Items listed in a dataset
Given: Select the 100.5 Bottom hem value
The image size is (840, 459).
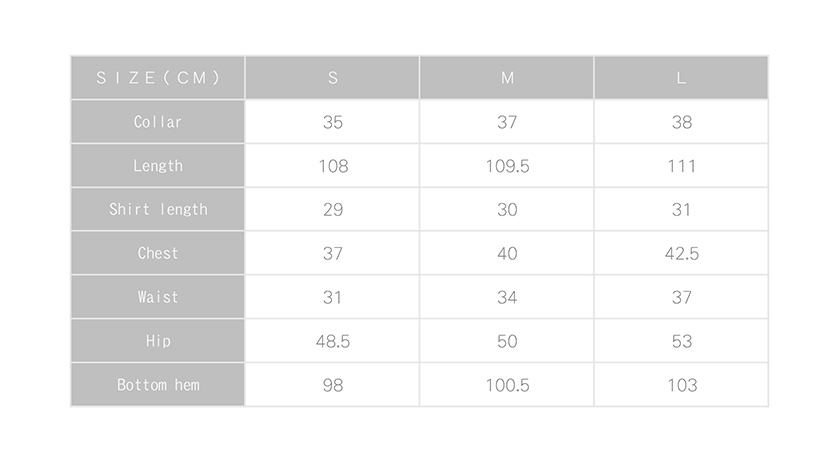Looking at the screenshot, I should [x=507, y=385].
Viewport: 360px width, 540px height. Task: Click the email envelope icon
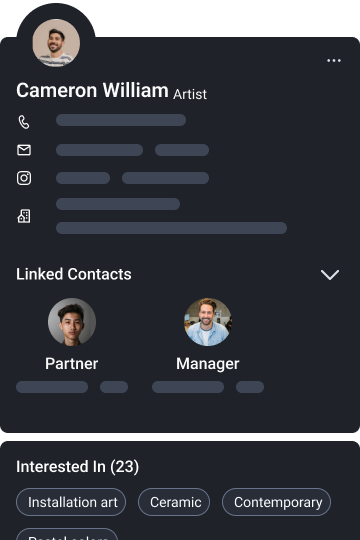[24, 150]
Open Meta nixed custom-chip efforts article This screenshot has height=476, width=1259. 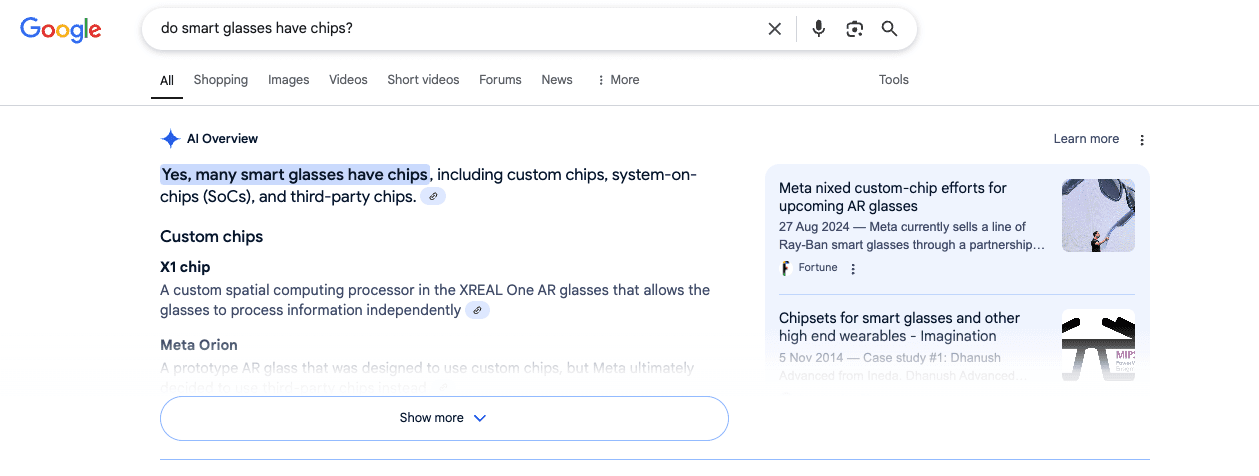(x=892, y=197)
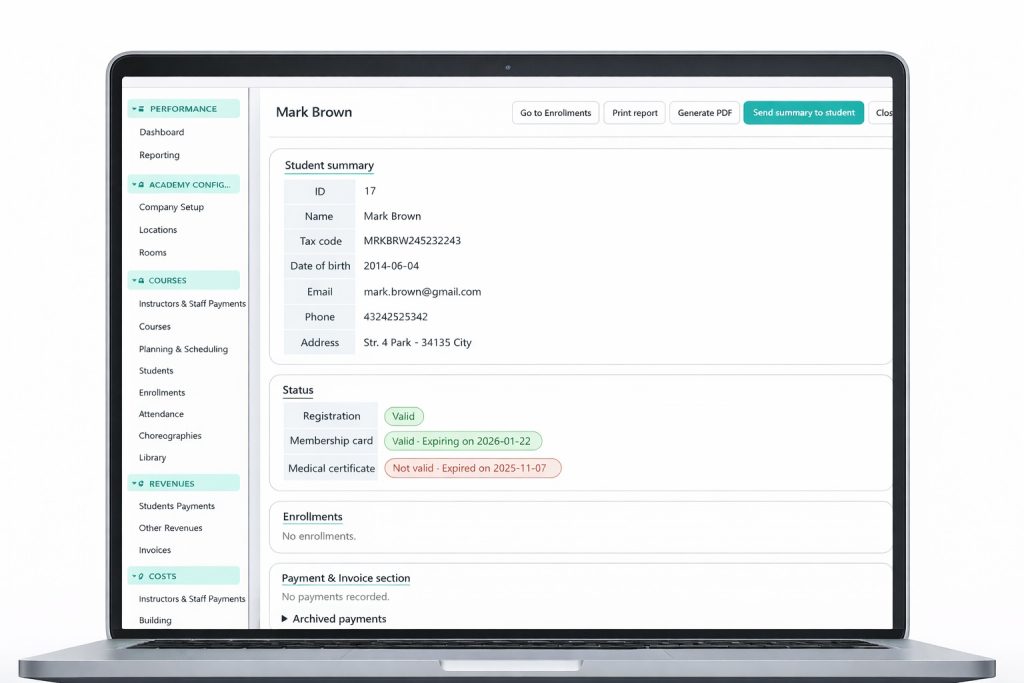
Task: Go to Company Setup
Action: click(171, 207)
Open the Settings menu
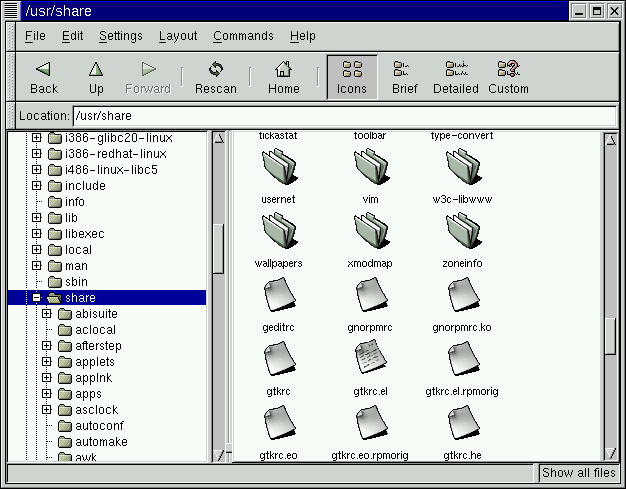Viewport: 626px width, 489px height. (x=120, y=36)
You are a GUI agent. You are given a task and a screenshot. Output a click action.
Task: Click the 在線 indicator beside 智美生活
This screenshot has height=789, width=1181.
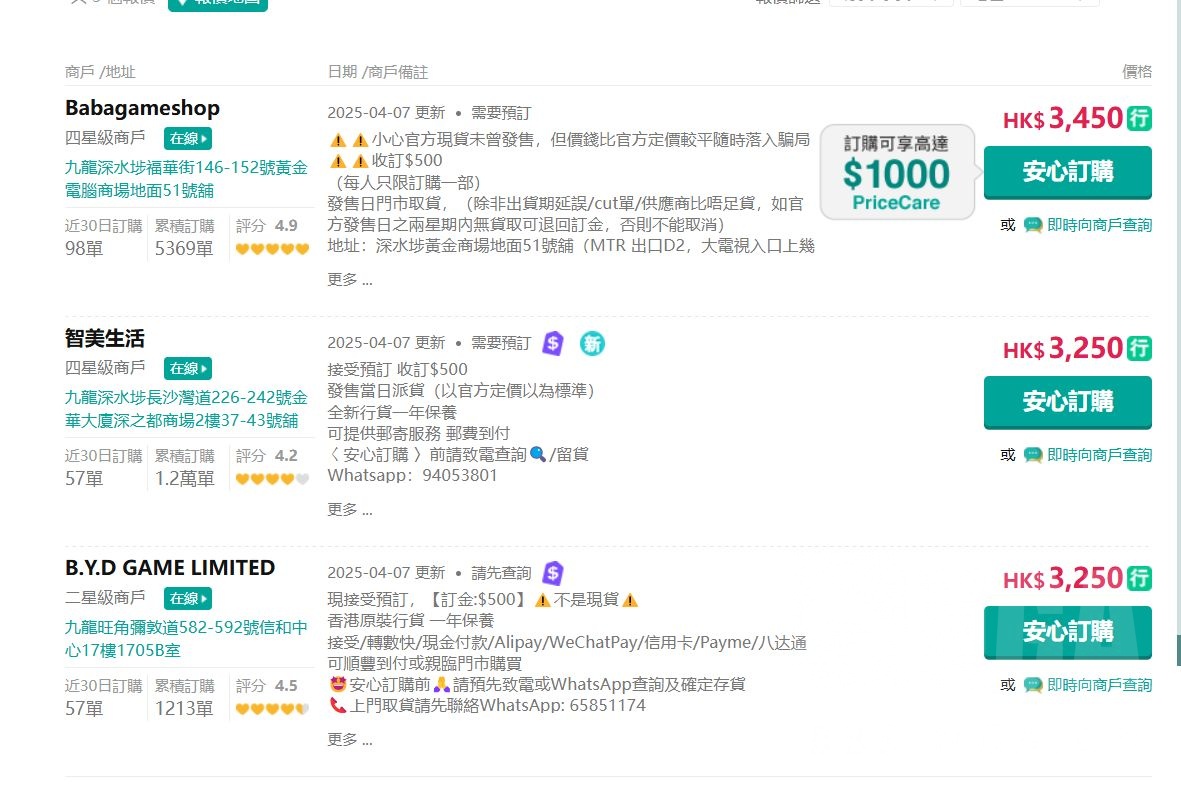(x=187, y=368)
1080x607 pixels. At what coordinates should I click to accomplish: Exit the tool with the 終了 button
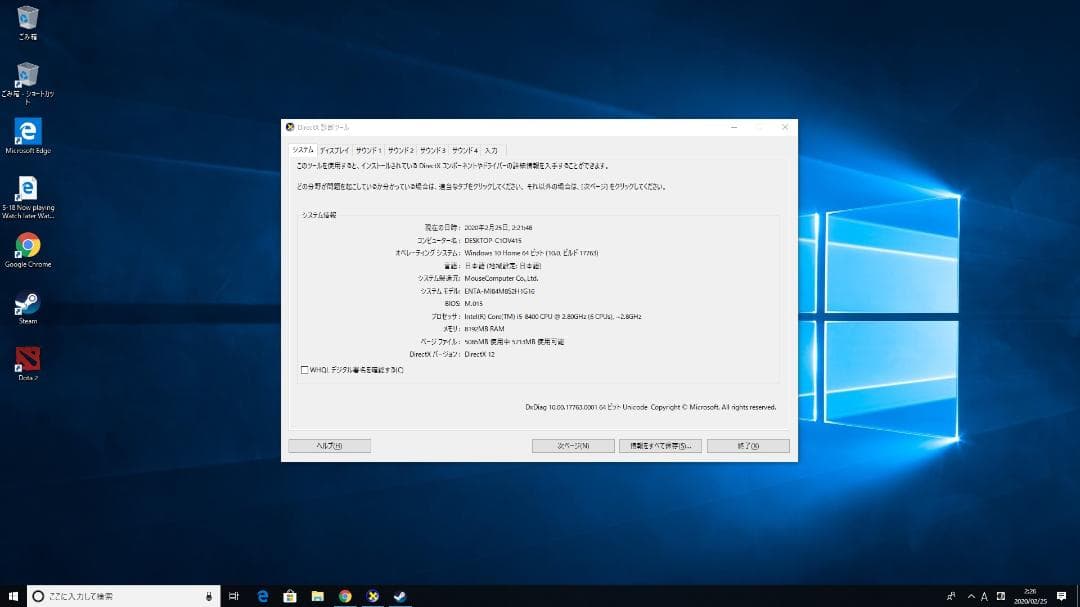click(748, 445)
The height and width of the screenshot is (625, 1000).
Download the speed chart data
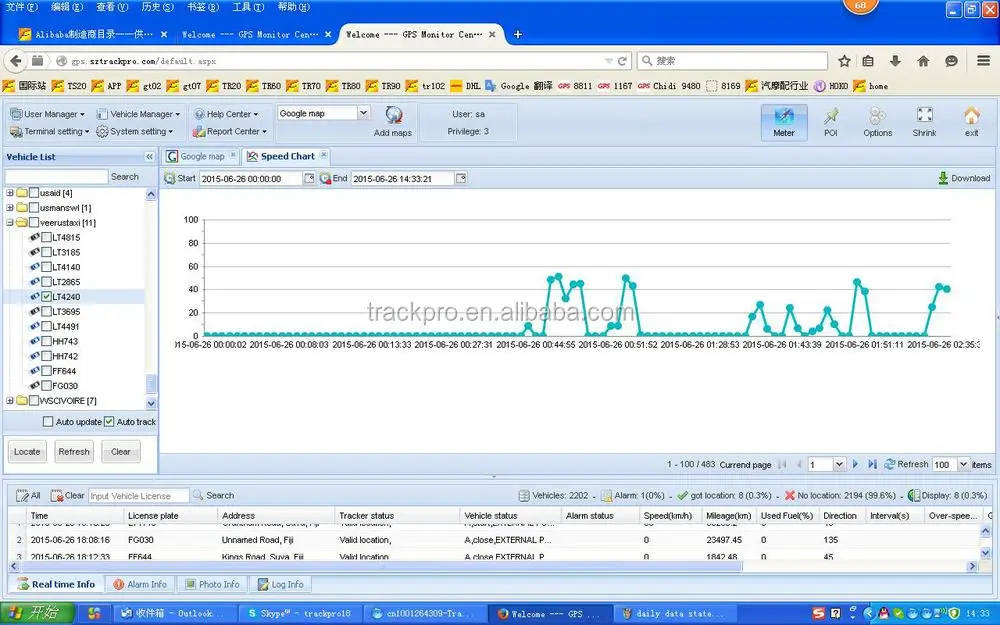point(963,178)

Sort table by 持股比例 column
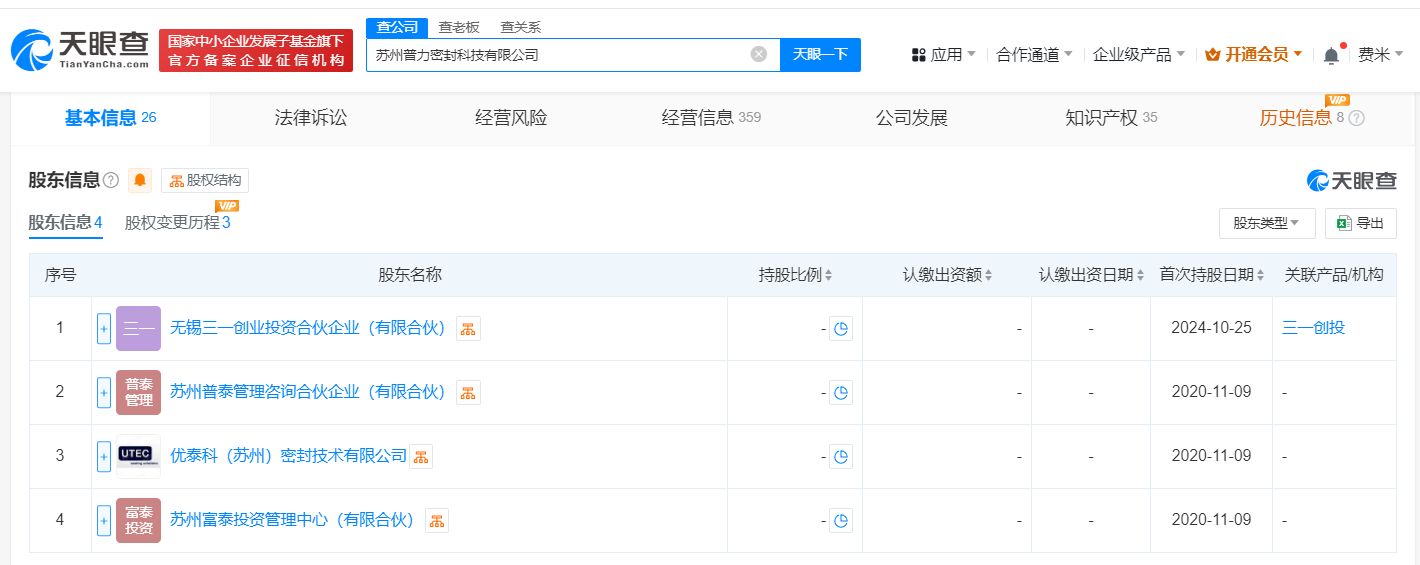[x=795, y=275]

» EXERCISE OBJECTIVE: Excerpt from the records above: set down only the lines from the one that contains "Task: Click the 在線 indicator beside 智美生活" through the one that contains "The height and", inclusive, word for word. Pictures stay out.

» FINAL ANSWER:
Task: Click the 在線 indicator beside 智美生活
This screenshot has height=789, width=1181.
(x=187, y=368)
1080x607 pixels. At what coordinates should I click to accomplish: Exit the tool with the 終了 button
click(748, 445)
The height and width of the screenshot is (625, 1000).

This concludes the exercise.